• Problem: The response must restate all of the data word for word.

• Data in this exercise:
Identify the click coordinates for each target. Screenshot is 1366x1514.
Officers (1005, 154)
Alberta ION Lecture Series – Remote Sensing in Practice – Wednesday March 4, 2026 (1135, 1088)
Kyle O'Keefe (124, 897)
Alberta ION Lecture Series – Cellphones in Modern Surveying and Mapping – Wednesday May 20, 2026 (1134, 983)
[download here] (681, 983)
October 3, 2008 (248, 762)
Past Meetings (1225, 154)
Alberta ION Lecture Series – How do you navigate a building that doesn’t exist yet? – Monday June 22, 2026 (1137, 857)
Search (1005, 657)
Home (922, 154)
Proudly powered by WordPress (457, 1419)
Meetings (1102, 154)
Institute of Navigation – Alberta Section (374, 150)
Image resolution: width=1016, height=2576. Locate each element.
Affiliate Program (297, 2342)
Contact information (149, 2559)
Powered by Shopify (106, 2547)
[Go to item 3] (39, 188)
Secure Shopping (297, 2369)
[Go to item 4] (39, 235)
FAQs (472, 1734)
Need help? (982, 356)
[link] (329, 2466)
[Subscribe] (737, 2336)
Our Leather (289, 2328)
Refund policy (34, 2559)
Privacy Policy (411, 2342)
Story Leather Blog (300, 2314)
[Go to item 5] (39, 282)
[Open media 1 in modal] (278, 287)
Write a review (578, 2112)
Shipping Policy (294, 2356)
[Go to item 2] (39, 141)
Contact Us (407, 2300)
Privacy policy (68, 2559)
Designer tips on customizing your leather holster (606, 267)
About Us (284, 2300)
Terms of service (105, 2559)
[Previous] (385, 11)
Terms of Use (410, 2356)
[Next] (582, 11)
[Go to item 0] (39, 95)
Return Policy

• Exercise output:
Identify the click coordinates for each target. Screenshot is 1366x1514.
Officers (1005, 154)
Alberta ION Lecture Series – Remote Sensing in Practice – Wednesday March 4, 2026 (1135, 1088)
Kyle O'Keefe (124, 897)
Alberta ION Lecture Series – Cellphones in Modern Surveying and Mapping – Wednesday May 20, 2026 (1134, 983)
[download here] (681, 983)
October 3, 2008 (248, 762)
Past Meetings (1225, 154)
Alberta ION Lecture Series – How do you navigate a building that doesn’t exist yet? – Monday June 22, 2026 (1137, 857)
Search (1005, 657)
Home (922, 154)
Proudly powered by WordPress (457, 1419)
Meetings (1102, 154)
Institute of Navigation – Alberta Section (374, 150)
Image resolution: width=1016, height=2576. Locate each element.
Affiliate Program (297, 2342)
Contact information (149, 2559)
Powered by Shopify (106, 2547)
[Go to item 3] (39, 188)
Secure Shopping (297, 2369)
[Go to item 4] (39, 235)
FAQs (472, 1734)
Need help? (982, 356)
[link] (329, 2466)
[Subscribe] (737, 2336)
Our Leather (289, 2328)
Refund policy (34, 2559)
Privacy Policy (411, 2342)
Story Leather Blog (300, 2314)
[Go to item 5] (39, 282)
[Open media 1 in modal] (278, 287)
Write a review (578, 2112)
Shipping Policy (294, 2356)
[Go to item 2] (39, 141)
Contact Us (407, 2300)
Privacy policy (68, 2559)
Designer tips on customizing your leather holster (606, 267)
About Us (284, 2300)
Terms of service (105, 2559)
[Previous] (385, 11)
Terms of Use (410, 2356)
[Next] (582, 11)
[Go to item 0] (39, 95)
Return Policy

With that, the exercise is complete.